## Problem
Copy out the whole news piece on the songwriters' YouTube royalty deal word for word, with nothing changed.

## Source extract
* * *
Songwriters strike YouTube royalty deal

The first deal of its kind to compensate songwriters for music played on YouTube should benefit them all, the parties said today.

The British collection society the MCPS-PRS Alliance, which represents over 55,000 publishers and composers, today announced a licensing deal with the Google-owned site covering 10m pieces of music. It's the first collecting society to strike a royalty deal with the service. But what appeared to be an offhand remark by an Alliance executive struck a sour note with members.

The Financial Times website quoted the Alliance's online director Andrew Shaw saying the Alliance would only skim the top five to ten per cent of the most popular videos to begin with.

"The long-tail is not worth calculating," the paper reports. It's an incendiary comment from a membership organisation, and sent message boards and mailing lists into a frenzy today.

But Shaw tells us the quote got mangled on the way to the web, and doesn't represent the Alliance's intentions.

"I was simply explaining that where no reporting data exists, it's impossible to go from no data to 100 per cent data overnight," he told us. "So a video that has 3m views is a higher priority at the outset than one with three views. That's not to say that the long tail is unimportant - we represent all our members," he added.
* * *
## Data shown
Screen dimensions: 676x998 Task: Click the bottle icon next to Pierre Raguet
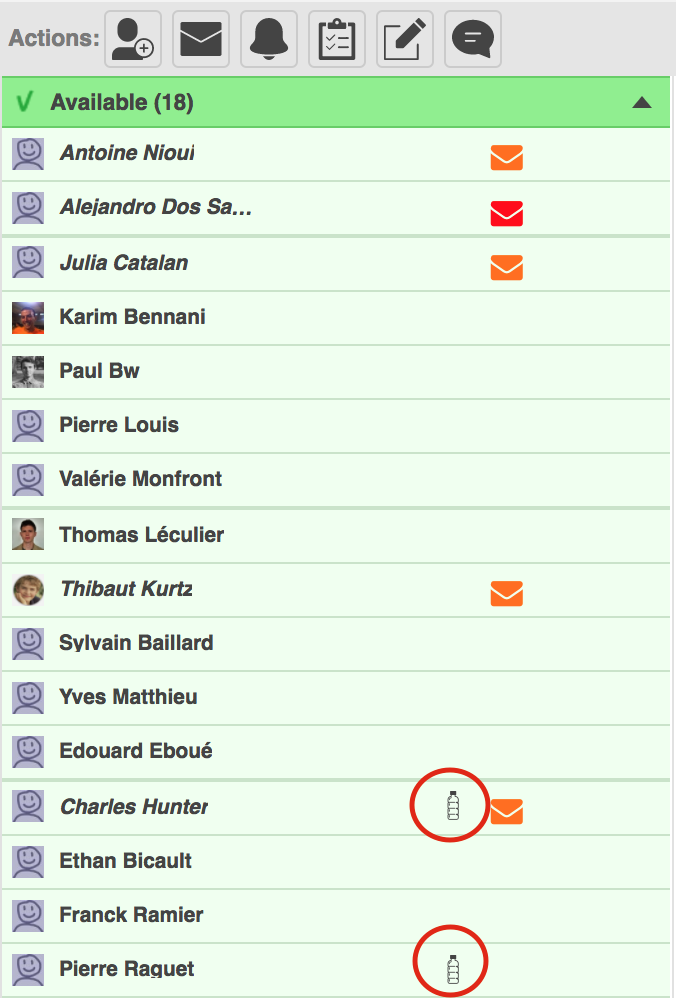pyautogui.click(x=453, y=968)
* * *
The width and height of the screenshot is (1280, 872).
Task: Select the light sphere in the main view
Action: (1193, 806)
* * *
## Exercise answer
Songwriters strike YouTube royalty deal

The first deal of its kind to compensate songwriters for music played on YouTube should benefit them all, the parties said today.

The British collection society the MCPS-PRS Alliance, which represents over 55,000 publishers and composers, today announced a licensing deal with the Google-owned site covering 10m pieces of music. It's the first collecting society to strike a royalty deal with the service. But what appeared to be an offhand remark by an Alliance executive struck a sour note with members.

The Financial Times website quoted the Alliance's online director Andrew Shaw saying the Alliance would only skim the top five to ten per cent of the most popular videos to begin with.

"The long-tail is not worth calculating," the paper reports. It's an incendiary comment from a membership organisation, and sent message boards and mailing lists into a frenzy today.

But Shaw tells us the quote got mangled on the way to the web, and doesn't represent the Alliance's intentions.

"I was simply explaining that where no reporting data exists, it's impossible to go from no data to 100 per cent data overnight," he told us. "So a video that has 3m views is a higher priority at the outset than one with three views. That's not to say that the long tail is unimportant - we represent all our members," he added.